Engineers are developing new types of guns that might someday be used to launch satellites as if they were bullets. One such gun can give a small object a velocity of 2.7 km/s while moving it through a distance of only 2.5 cm.
(a) What acceleration does the gun give this object?
(b) Over what time interval does the acceleration take place?
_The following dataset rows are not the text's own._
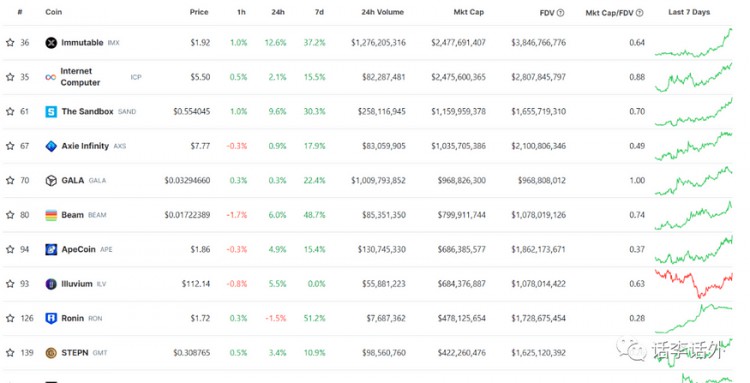This screenshot has width=750, height=383.
Task: Click the Ronin shield logo icon
Action: [51, 318]
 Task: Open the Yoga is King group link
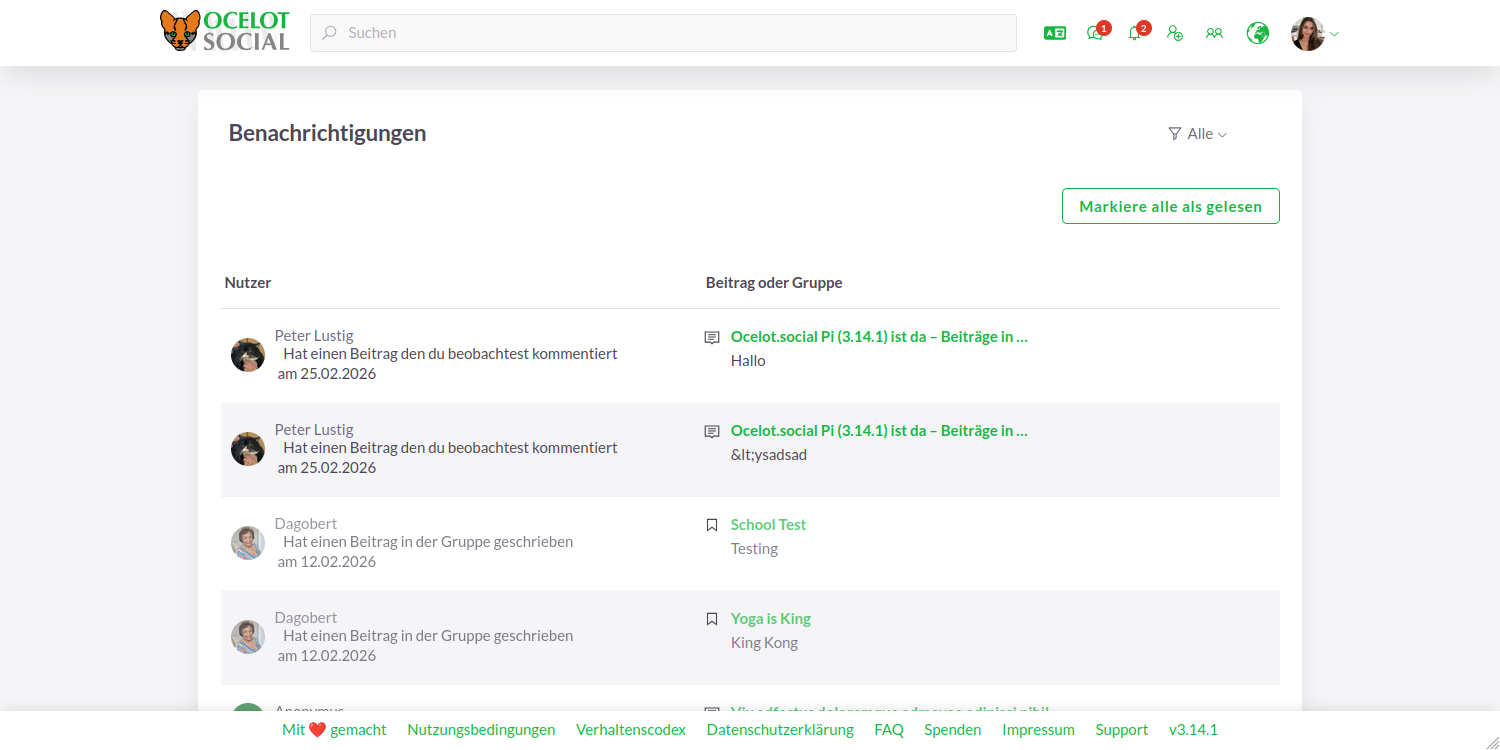(x=770, y=619)
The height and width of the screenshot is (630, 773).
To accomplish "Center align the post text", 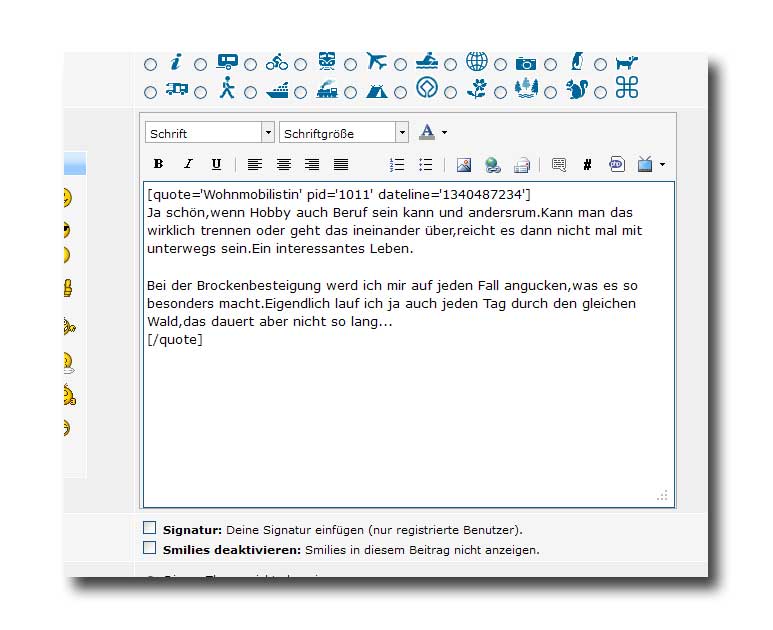I will (284, 165).
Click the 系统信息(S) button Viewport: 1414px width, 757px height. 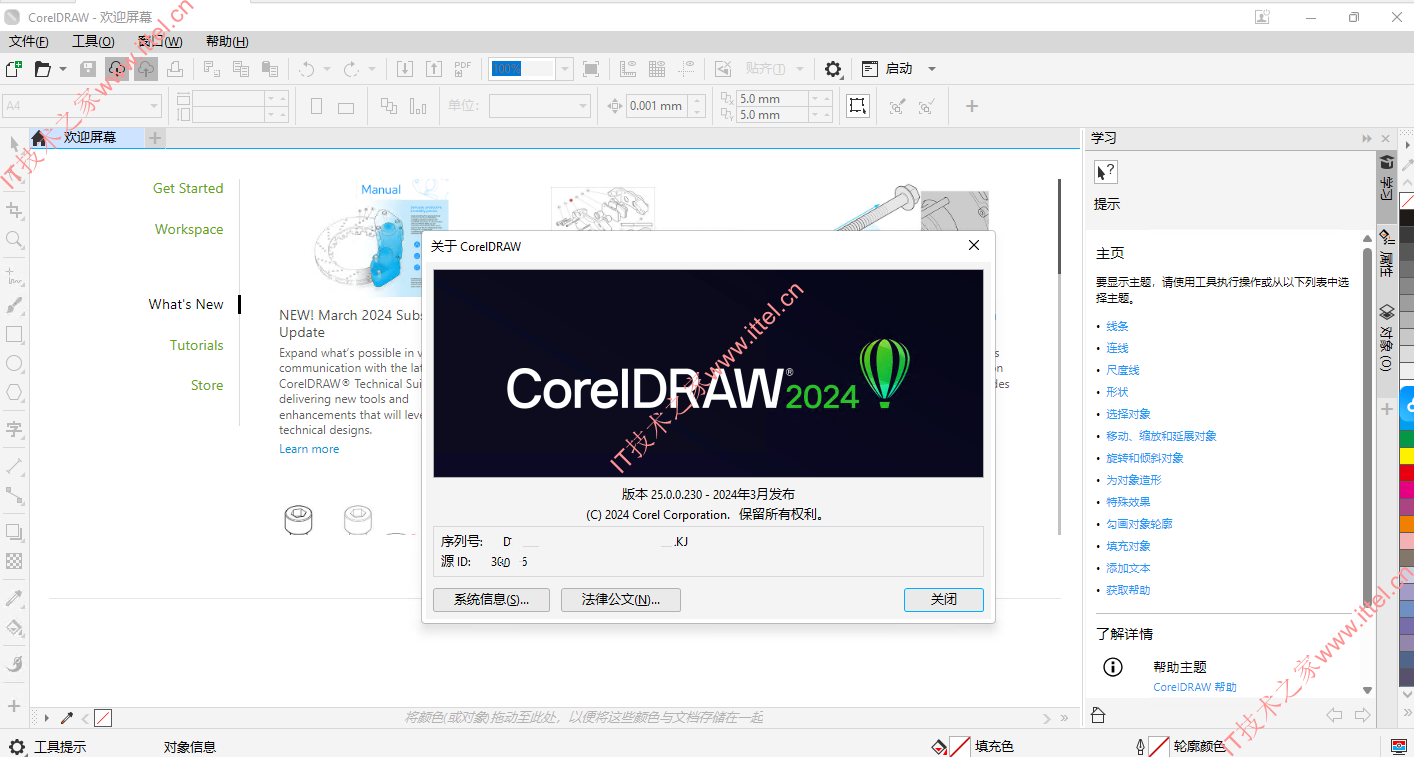point(491,600)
Vfinal = sqrt(2aX) = 2700 m/s
X = 0.025 m . Solve for a
Time interval = (distance)/(average speed) = .025m/1350 m/s = ____ s
To answer these questions, we can use the equations of motion. Let's break down each part:
(a) To find the acceleration (a), we can use the equation:
v^2 = u^2 + 2a*s
Where:
- v is the final velocity (2.7 km/s = 2,700 m/s)
- u is the initial velocity (0 m/s, assuming the object starts from rest)
- a is the acceleration (what we're trying to find)
- s is the displacement (2.5 cm = 0.025 m)
Rearranging the equation, we have:
a = (v^2 - u^2) / (2s)
Substituting the values:
a = (2,700^2 - 0) / (2 * 0.025)
a ≈ 2,916,000 m/s^2
Therefore, the gun gives the object an acceleration of approximately 2,916,000 m/s^2.
(b) To find the time interval, we can use the equation:
s = ut + (½)at^2
Rearranging the equation, we get:
t = √[(2s) / a]
Substituting the values:
t = √[(2 * 0.025) / 2,916,000]
t ≈ 1.08 × 10^-5 seconds
Therefore, the acceleration takes place over a time interval of approximately 1.08 × 10^-5 seconds.